My bunkmates, swatting flies off me in the textile factory, when I was injured and too weak to work one day and I knew I’d be killed if I couldn’t get better.

“Josef. Your fight yesterday. What was it about?”

“Why is it important for you to know?”

Because I keep thinking about you, and I don’t know why.

“Because I’m going to get in a wagon with you tomorrow, alone, and I would like to know whether I’m going on a trip with someone dangerous.”

He opens, then closes, his mouth. “That’s… I suppose that’s reasonable.”

“I think so.”

“I’m not dangerous,” he says.

“Then what was your fight about?

Feather stamps one of her feet in the pan of water. A gentle stomp, with a gentle splash. Josef stops his work to make sure she’s okay. “It was about you.”

The flush that spreads across my collarbone stems from confusion, but it’s also pleasure. “Me? The fight was about me?”

“Yes. Something Rudolf said.”

“What was it?”

“I want to make sure you understand—it was the third time I’ve heard him say something like that,” he says. “The time before, the girl was only fourteen.”

This, I think, is a way of saying, I didn’t do it for you. Of saying, don’t be either flattered or alarmed, you were more of an excuse than a reason. “What did he say, exactly?”

Josef’s mouth twists. I think for a minute he’ll refuse to tell me.

“Rudolf said, ‘Put her in the right dress and she’s still fuckable.’ He said, ‘In the war, all Jewesses would fuck for a scrap of bread.’”

“In the war, all dirty men were glad for our starvation,” I spit back reflexively, overcome by anger at Rudolf’s disgusting sentiment. “Since they could use it to try to get us to fuck them.”

It’s only after my initial rage dissipates that I feel myself blush, surprised I’ve said those words out loud, less than a day after I also said piss.

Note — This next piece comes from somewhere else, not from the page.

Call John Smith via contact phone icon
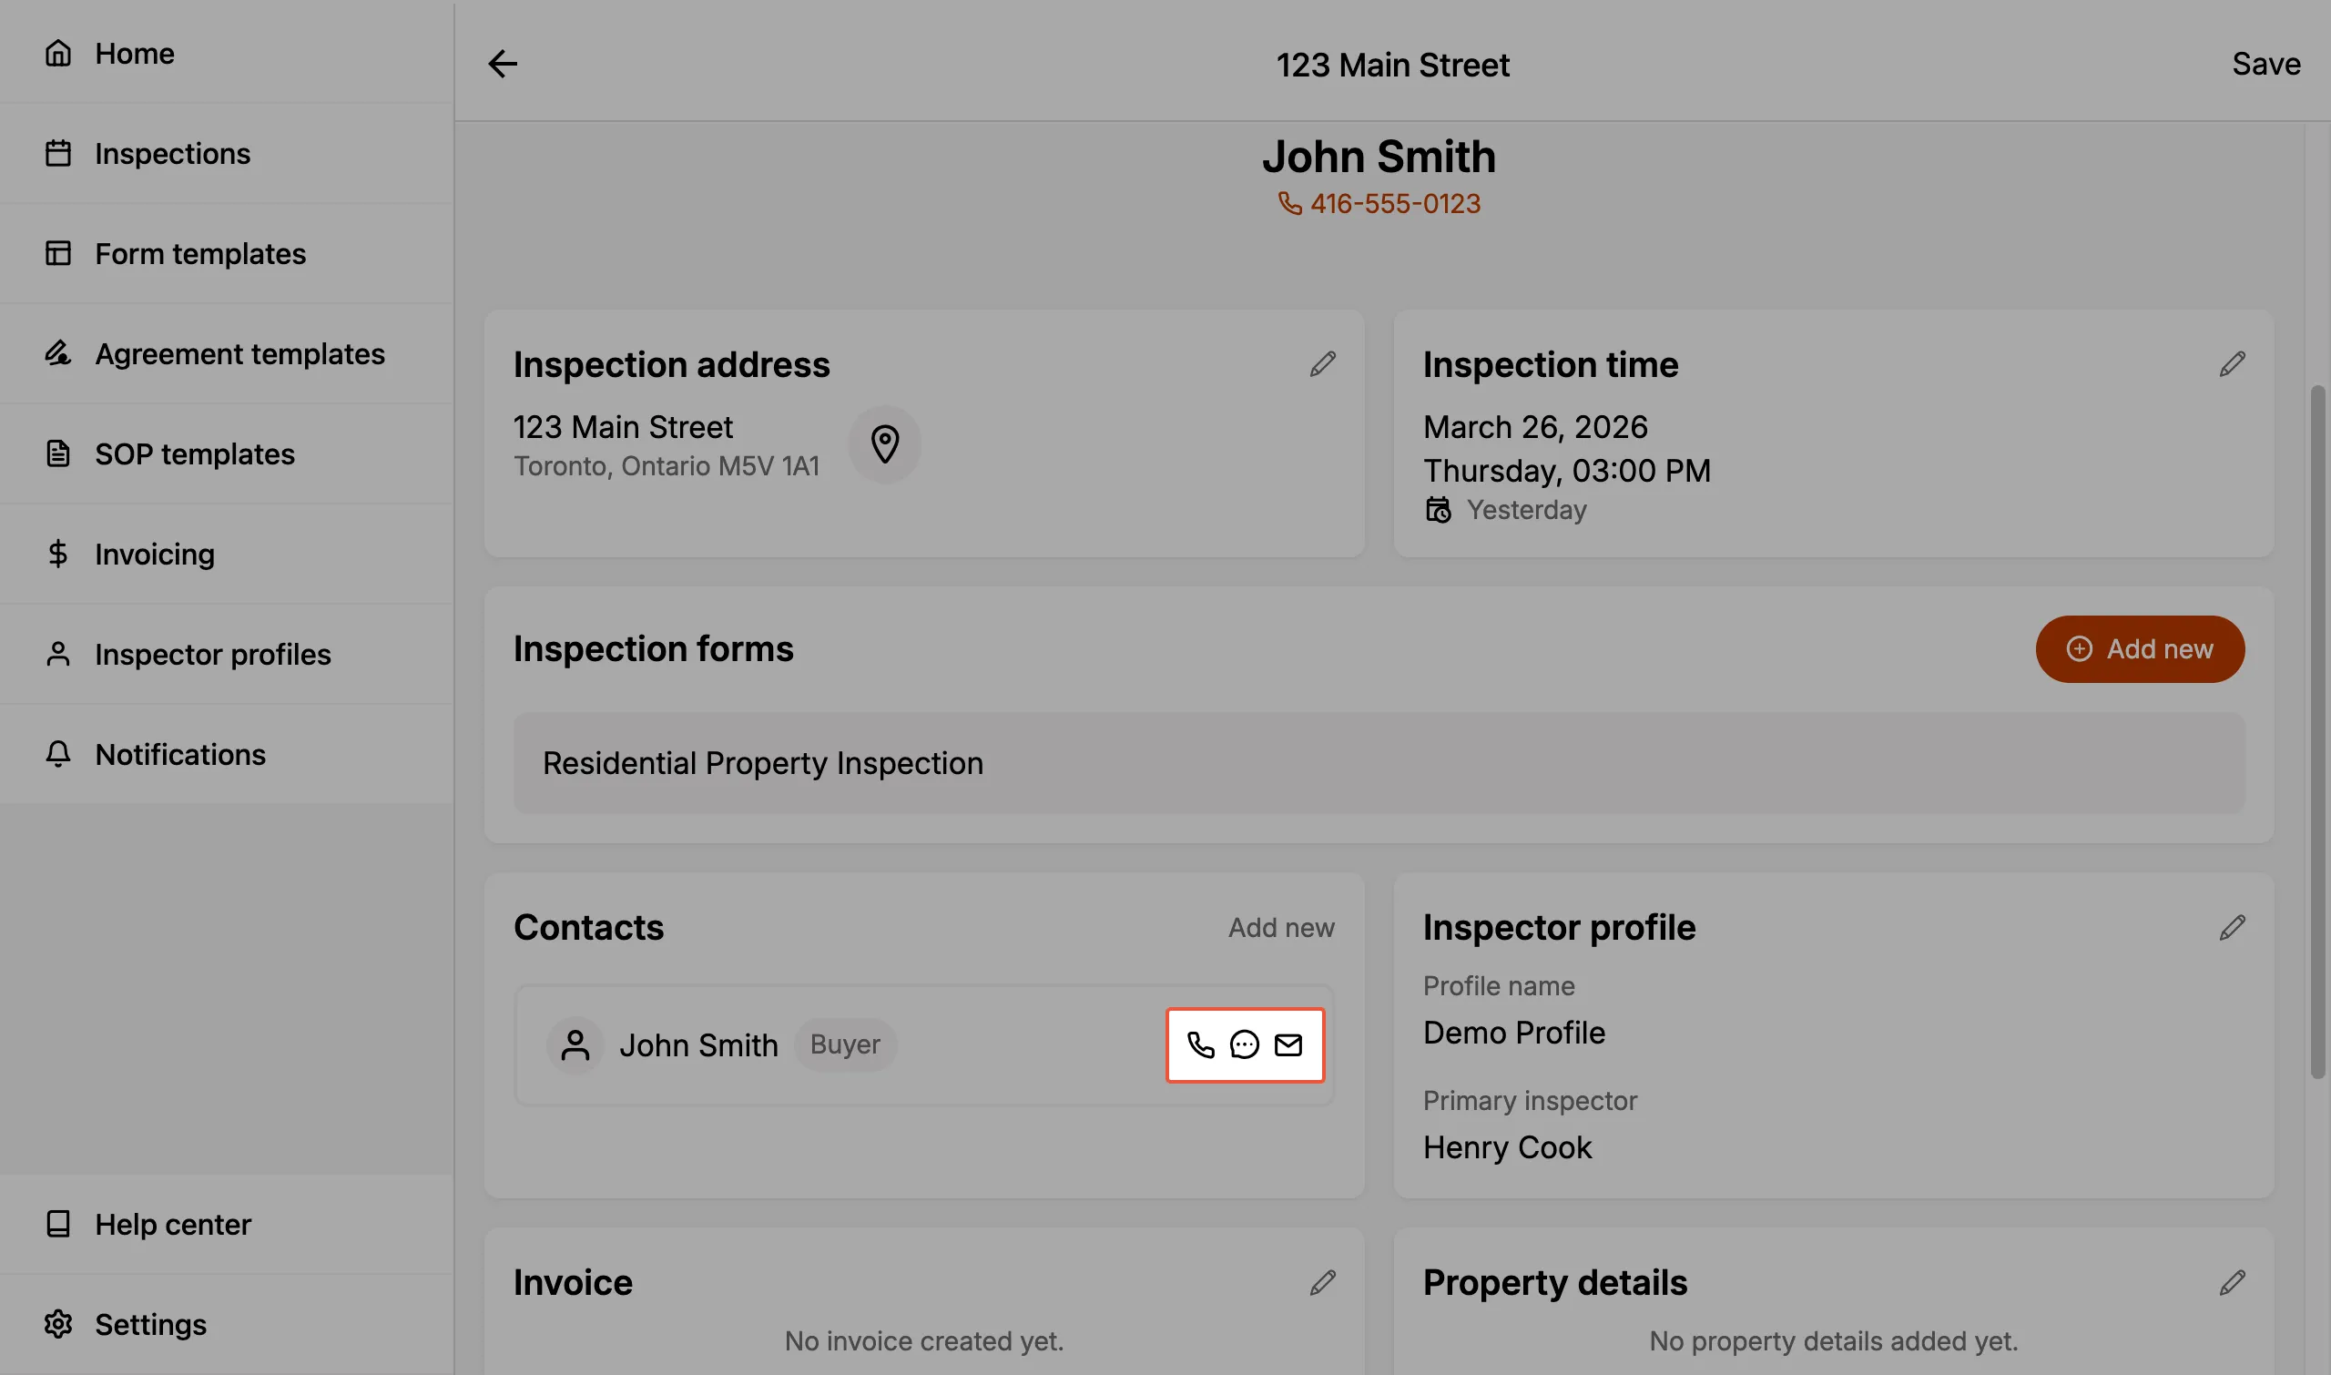 (1201, 1045)
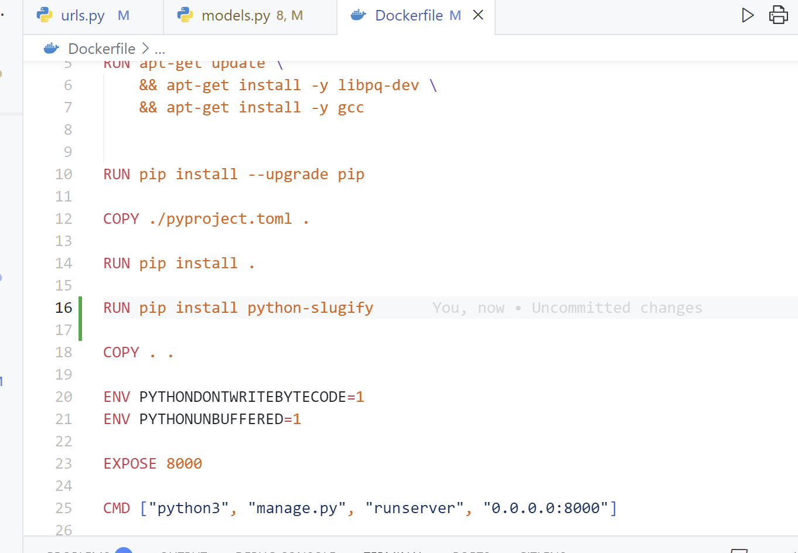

Josef laughs, the same sharp, surprised laugh I heard yesterday. Maybe I cursed this time because I wanted to hear that laugh again. And suddenly I am laughing, too. About something dark and terrible and not at all worth laughing at, but I’m laughing anyway.

“It’s true, right?” I press. “A horrible man like Rudolf wouldn’t be able to get it any other way.”

“Something tells me that a horrible man like Rudolf has never gotten it under any circumstances,” Josef says. “He’s a true latrine-puncher.”

“A piss-goat,” I concur.

“I promise you, very few people here were sorry to see something happen to Rudolf.”

“So you’re, what—the avenger of the camp?”

“No.” Josef is still smiling, but there’s less mirth in his eyes now. “I’m not. I’m just the person who doesn’t really care if Rudolf hits me back.”

“What do you mean? Why not?”

“Nothing. It was a joke.” He turns abruptly back to his work, coaxing Feather’s final hoof out of the water. She nickers again, a noise that sounds almost like a laugh.

“Josef,” I say softly. “Why didn’t you tell me this yesterday, when I asked about the fight?”

He answers with his back to me again. “Because I didn’t want you to think I thought I was a hero,” he says. “And I didn’t want us to owe each other anything.”